Excerpted data:

* * * *

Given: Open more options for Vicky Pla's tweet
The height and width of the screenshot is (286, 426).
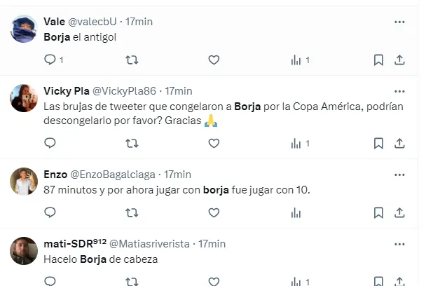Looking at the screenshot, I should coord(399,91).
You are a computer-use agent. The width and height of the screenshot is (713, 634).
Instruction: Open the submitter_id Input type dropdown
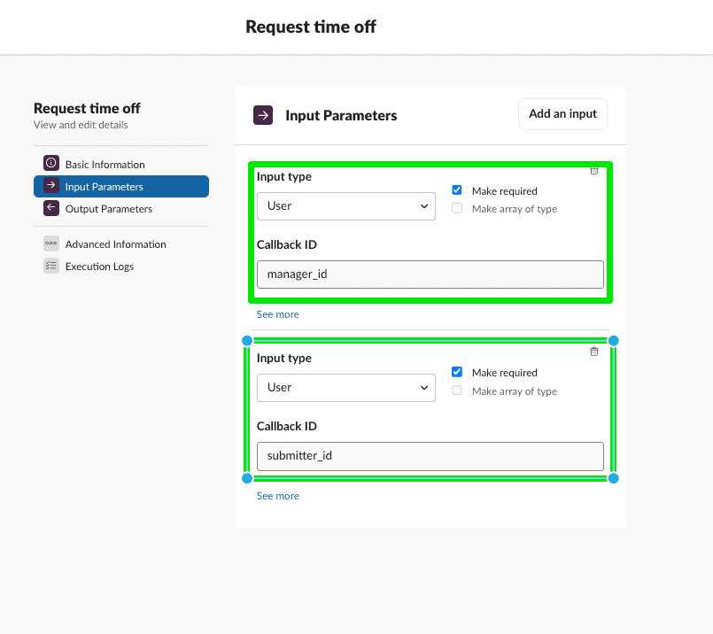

* * * *

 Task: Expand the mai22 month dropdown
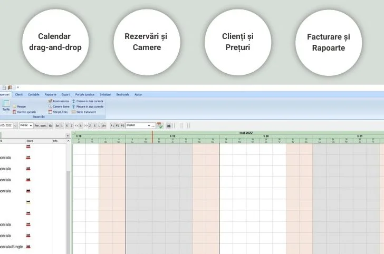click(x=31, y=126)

* * * *

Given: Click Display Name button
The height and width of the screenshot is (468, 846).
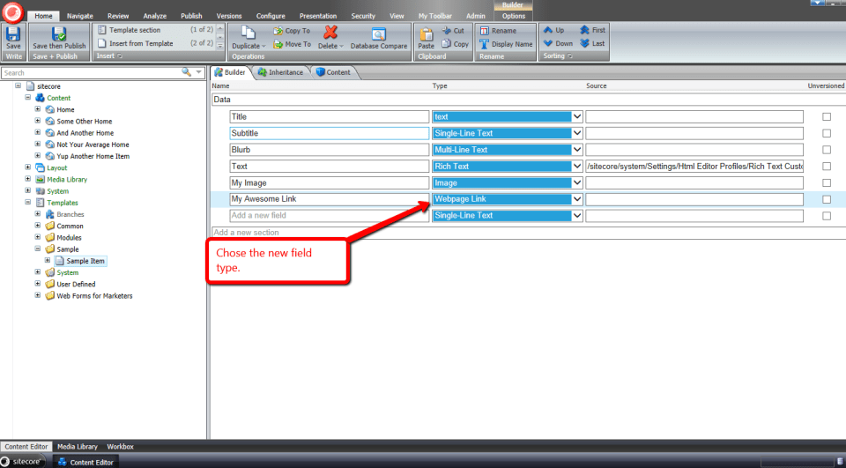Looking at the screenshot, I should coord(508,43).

* * * *

The problem: Wherever a line contains the string "Given", copy that line from the data.

Task output:
Given: Open more options for Vicky Pla's tweet
Given: Click Display Name button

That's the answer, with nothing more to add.